- **PROBLEM TO SOLVE**
Can you give the listing below again, swapping "Screen dimensions" for "Screenshot size" everywhere and leaving everything else unchanged?

- **DATASET EXCERPTS**

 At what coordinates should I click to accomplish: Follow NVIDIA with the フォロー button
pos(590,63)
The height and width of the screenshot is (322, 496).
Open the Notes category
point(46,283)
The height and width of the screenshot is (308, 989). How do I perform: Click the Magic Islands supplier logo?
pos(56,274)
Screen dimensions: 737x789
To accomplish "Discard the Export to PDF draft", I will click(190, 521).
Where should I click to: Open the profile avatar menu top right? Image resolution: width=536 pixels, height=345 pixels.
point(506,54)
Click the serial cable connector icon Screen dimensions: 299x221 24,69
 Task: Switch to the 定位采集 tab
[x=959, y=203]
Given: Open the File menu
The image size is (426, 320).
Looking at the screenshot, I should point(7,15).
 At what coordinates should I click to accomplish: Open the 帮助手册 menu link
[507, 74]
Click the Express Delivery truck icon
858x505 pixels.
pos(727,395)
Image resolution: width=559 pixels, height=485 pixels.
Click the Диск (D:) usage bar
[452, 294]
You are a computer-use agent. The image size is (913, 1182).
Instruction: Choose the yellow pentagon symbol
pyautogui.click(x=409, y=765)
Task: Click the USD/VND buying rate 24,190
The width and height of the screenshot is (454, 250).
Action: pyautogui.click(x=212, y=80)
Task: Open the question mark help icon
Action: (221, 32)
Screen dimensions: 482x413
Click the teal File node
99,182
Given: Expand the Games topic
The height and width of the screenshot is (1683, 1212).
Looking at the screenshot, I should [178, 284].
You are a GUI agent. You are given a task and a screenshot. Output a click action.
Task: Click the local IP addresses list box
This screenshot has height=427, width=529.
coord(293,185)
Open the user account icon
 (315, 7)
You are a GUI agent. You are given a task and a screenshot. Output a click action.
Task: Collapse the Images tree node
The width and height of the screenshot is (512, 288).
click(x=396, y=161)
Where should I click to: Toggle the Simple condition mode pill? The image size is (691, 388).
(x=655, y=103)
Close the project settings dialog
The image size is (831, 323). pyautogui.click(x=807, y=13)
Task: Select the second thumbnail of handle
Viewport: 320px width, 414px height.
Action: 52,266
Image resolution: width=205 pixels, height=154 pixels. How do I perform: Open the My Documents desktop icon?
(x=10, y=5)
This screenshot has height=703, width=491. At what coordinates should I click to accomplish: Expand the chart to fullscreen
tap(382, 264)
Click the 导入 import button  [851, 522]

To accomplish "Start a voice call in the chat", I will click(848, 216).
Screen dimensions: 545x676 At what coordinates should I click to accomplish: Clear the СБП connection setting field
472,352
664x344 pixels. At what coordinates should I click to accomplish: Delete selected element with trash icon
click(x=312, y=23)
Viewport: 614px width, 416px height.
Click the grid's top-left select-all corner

- **WORKED ANSWER**
 At what coordinates should I click to accomplish: Follow NVIDIA with the フォロー button
pos(590,63)
The height and width of the screenshot is (322, 496).
Open the Notes category
point(46,283)
The height and width of the screenshot is (308, 989). How do I perform: Click the Magic Islands supplier logo?
pos(56,274)
Screenshot size: 737x789
To accomplish "Discard the Export to PDF draft", I will click(190, 521).
Where should I click to: Open the profile avatar menu top right? Image resolution: width=536 pixels, height=345 pixels.
point(506,54)
Click the serial cable connector icon Screenshot size: 299x221 24,69
 Task: Switch to the 定位采集 tab
[x=959, y=203]
Given: Open the File menu
The image size is (426, 320).
Looking at the screenshot, I should point(7,15).
 At what coordinates should I click to accomplish: Open the 帮助手册 menu link
[507, 74]
Click the Express Delivery truck icon
858x505 pixels.
pos(727,395)
Image resolution: width=559 pixels, height=485 pixels.
Click the Диск (D:) usage bar
[452, 294]
You are a computer-use agent. The image size is (913, 1182).
Instruction: Choose the yellow pentagon symbol
pyautogui.click(x=409, y=765)
Task: Click the USD/VND buying rate 24,190
The width and height of the screenshot is (454, 250).
Action: pyautogui.click(x=212, y=80)
Task: Open the question mark help icon
Action: (221, 32)
Screenshot size: 482x413
Click the teal File node
99,182
Given: Expand the Games topic
The height and width of the screenshot is (1683, 1212).
Looking at the screenshot, I should [178, 284].
You are a GUI agent. You are given a task and a screenshot. Output a click action.
Task: Click the local IP addresses list box
This screenshot has height=427, width=529.
coord(293,185)
Open the user account icon
 (315, 7)
You are a GUI agent. You are given a task and a screenshot. Output a click action.
Task: Collapse the Images tree node
The width and height of the screenshot is (512, 288).
click(x=396, y=161)
Where should I click to: Toggle the Simple condition mode pill? The image size is (691, 388).
(x=655, y=103)
Close the project settings dialog
The image size is (831, 323). pyautogui.click(x=807, y=13)
Task: Select the second thumbnail of handle
Viewport: 320px width, 414px height.
Action: 52,266
Image resolution: width=205 pixels, height=154 pixels. How do I perform: Open the My Documents desktop icon?
(x=10, y=5)
This screenshot has height=703, width=491. At what coordinates should I click to accomplish: Expand the chart to fullscreen
tap(382, 264)
Click the 导入 import button  [851, 522]

To accomplish "Start a voice call in the chat", I will click(848, 216).
Screenshot size: 545x676 At what coordinates should I click to accomplish: Clear the СБП connection setting field
472,352
664x344 pixels. At what coordinates should I click to accomplish: Delete selected element with trash icon
click(x=312, y=23)
Viewport: 614px width, 416px height.
Click the grid's top-left select-all corner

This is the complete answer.